THE PROBLEM:
The full listing, reproduced exactly, is what the response must contain.

DATA FOR THIS TASK:

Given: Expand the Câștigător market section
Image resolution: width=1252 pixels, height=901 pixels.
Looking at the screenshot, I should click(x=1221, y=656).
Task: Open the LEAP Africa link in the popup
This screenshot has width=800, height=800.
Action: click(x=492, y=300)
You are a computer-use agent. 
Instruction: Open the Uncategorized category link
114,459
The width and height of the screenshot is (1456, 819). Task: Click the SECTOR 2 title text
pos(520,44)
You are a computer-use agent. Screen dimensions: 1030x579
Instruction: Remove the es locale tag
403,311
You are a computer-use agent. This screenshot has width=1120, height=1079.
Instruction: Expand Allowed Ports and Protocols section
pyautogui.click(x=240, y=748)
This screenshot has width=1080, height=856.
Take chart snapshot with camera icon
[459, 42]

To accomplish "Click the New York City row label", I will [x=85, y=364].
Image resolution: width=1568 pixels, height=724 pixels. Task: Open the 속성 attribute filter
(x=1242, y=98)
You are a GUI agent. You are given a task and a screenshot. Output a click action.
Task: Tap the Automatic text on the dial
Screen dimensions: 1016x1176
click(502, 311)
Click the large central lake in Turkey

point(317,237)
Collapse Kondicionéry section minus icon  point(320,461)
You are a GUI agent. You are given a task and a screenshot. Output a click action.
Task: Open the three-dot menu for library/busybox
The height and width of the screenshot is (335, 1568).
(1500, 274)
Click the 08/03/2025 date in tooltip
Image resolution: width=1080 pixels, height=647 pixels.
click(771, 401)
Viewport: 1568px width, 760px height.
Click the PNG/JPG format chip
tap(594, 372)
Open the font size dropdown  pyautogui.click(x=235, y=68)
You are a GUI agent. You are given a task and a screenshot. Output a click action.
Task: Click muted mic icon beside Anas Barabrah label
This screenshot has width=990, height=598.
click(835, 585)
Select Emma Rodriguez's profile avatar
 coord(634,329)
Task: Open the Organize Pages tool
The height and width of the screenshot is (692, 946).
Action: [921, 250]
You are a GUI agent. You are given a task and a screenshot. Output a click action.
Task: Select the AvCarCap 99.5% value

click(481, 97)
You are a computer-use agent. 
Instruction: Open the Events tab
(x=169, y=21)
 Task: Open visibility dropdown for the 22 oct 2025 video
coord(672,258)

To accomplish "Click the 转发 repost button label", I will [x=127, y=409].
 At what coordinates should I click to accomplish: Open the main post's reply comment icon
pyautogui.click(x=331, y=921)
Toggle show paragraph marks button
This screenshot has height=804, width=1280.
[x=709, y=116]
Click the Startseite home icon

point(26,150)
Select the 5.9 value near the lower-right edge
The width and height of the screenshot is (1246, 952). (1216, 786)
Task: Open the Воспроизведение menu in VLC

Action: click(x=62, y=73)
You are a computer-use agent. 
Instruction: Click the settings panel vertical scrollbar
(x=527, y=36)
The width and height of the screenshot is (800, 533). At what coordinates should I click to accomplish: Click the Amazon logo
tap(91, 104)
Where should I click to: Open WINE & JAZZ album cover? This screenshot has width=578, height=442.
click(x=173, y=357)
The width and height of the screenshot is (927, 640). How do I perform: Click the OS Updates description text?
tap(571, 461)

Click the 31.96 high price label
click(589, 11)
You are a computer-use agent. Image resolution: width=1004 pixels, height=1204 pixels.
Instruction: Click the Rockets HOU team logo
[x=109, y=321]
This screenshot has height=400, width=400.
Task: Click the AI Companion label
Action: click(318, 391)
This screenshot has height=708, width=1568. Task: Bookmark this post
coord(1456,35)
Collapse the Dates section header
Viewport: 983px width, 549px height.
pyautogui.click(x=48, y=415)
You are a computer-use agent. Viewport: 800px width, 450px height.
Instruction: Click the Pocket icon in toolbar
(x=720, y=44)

ANSWER BOX:
Given: Expand the Câștigător market section
Image resolution: width=1252 pixels, height=901 pixels.
Looking at the screenshot, I should click(x=1221, y=656).
Task: Open the LEAP Africa link in the popup
This screenshot has width=800, height=800.
Action: click(x=492, y=300)
You are a computer-use agent. 
Instruction: Open the Uncategorized category link
114,459
The width and height of the screenshot is (1456, 819). Task: Click the SECTOR 2 title text
pos(520,44)
You are a computer-use agent. Screen dimensions: 1030x579
Instruction: Remove the es locale tag
403,311
You are a computer-use agent. This screenshot has width=1120, height=1079.
Instruction: Expand Allowed Ports and Protocols section
pyautogui.click(x=240, y=748)
This screenshot has width=1080, height=856.
Take chart snapshot with camera icon
[459, 42]

To accomplish "Click the New York City row label", I will [x=85, y=364].
Image resolution: width=1568 pixels, height=724 pixels. Task: Open the 속성 attribute filter
(x=1242, y=98)
You are a GUI agent. You are given a task and a screenshot. Output a click action.
Task: Tap the Automatic text on the dial
Screen dimensions: 1016x1176
click(502, 311)
Click the large central lake in Turkey

point(317,237)
Collapse Kondicionéry section minus icon  point(320,461)
You are a GUI agent. You are given a task and a screenshot. Output a click action.
Task: Open the three-dot menu for library/busybox
The height and width of the screenshot is (335, 1568).
(1500, 274)
Click the 08/03/2025 date in tooltip
Image resolution: width=1080 pixels, height=647 pixels.
click(771, 401)
Viewport: 1568px width, 760px height.
Click the PNG/JPG format chip
tap(594, 372)
Open the font size dropdown  pyautogui.click(x=235, y=68)
You are a GUI agent. You are given a task and a screenshot. Output a click action.
Task: Click muted mic icon beside Anas Barabrah label
This screenshot has width=990, height=598.
click(835, 585)
Select Emma Rodriguez's profile avatar
 coord(634,329)
Task: Open the Organize Pages tool
The height and width of the screenshot is (692, 946).
Action: [921, 250]
You are a GUI agent. You are given a task and a screenshot. Output a click action.
Task: Select the AvCarCap 99.5% value

click(481, 97)
You are a computer-use agent. 
Instruction: Open the Events tab
(x=169, y=21)
 Task: Open visibility dropdown for the 22 oct 2025 video
coord(672,258)

To accomplish "Click the 转发 repost button label", I will [x=127, y=409].
 At what coordinates should I click to accomplish: Open the main post's reply comment icon
pyautogui.click(x=331, y=921)
Toggle show paragraph marks button
This screenshot has height=804, width=1280.
[x=709, y=116]
Click the Startseite home icon

point(26,150)
Select the 5.9 value near the lower-right edge
The width and height of the screenshot is (1246, 952). (1216, 786)
Task: Open the Воспроизведение menu in VLC

Action: click(x=62, y=73)
You are a computer-use agent. 
Instruction: Click the settings panel vertical scrollbar
(x=527, y=36)
The width and height of the screenshot is (800, 533). At what coordinates should I click to accomplish: Click the Amazon logo
tap(91, 104)
Where should I click to: Open WINE & JAZZ album cover? This screenshot has width=578, height=442.
click(x=173, y=357)
The width and height of the screenshot is (927, 640). How do I perform: Click the OS Updates description text?
tap(571, 461)

Click the 31.96 high price label
click(589, 11)
You are a computer-use agent. Image resolution: width=1004 pixels, height=1204 pixels.
Instruction: Click the Rockets HOU team logo
[x=109, y=321]
This screenshot has height=400, width=400.
Task: Click the AI Companion label
Action: click(318, 391)
This screenshot has height=708, width=1568. Task: Bookmark this post
coord(1456,35)
Collapse the Dates section header
Viewport: 983px width, 549px height.
pyautogui.click(x=48, y=415)
You are a computer-use agent. Viewport: 800px width, 450px height.
Instruction: Click the Pocket icon in toolbar
(x=720, y=44)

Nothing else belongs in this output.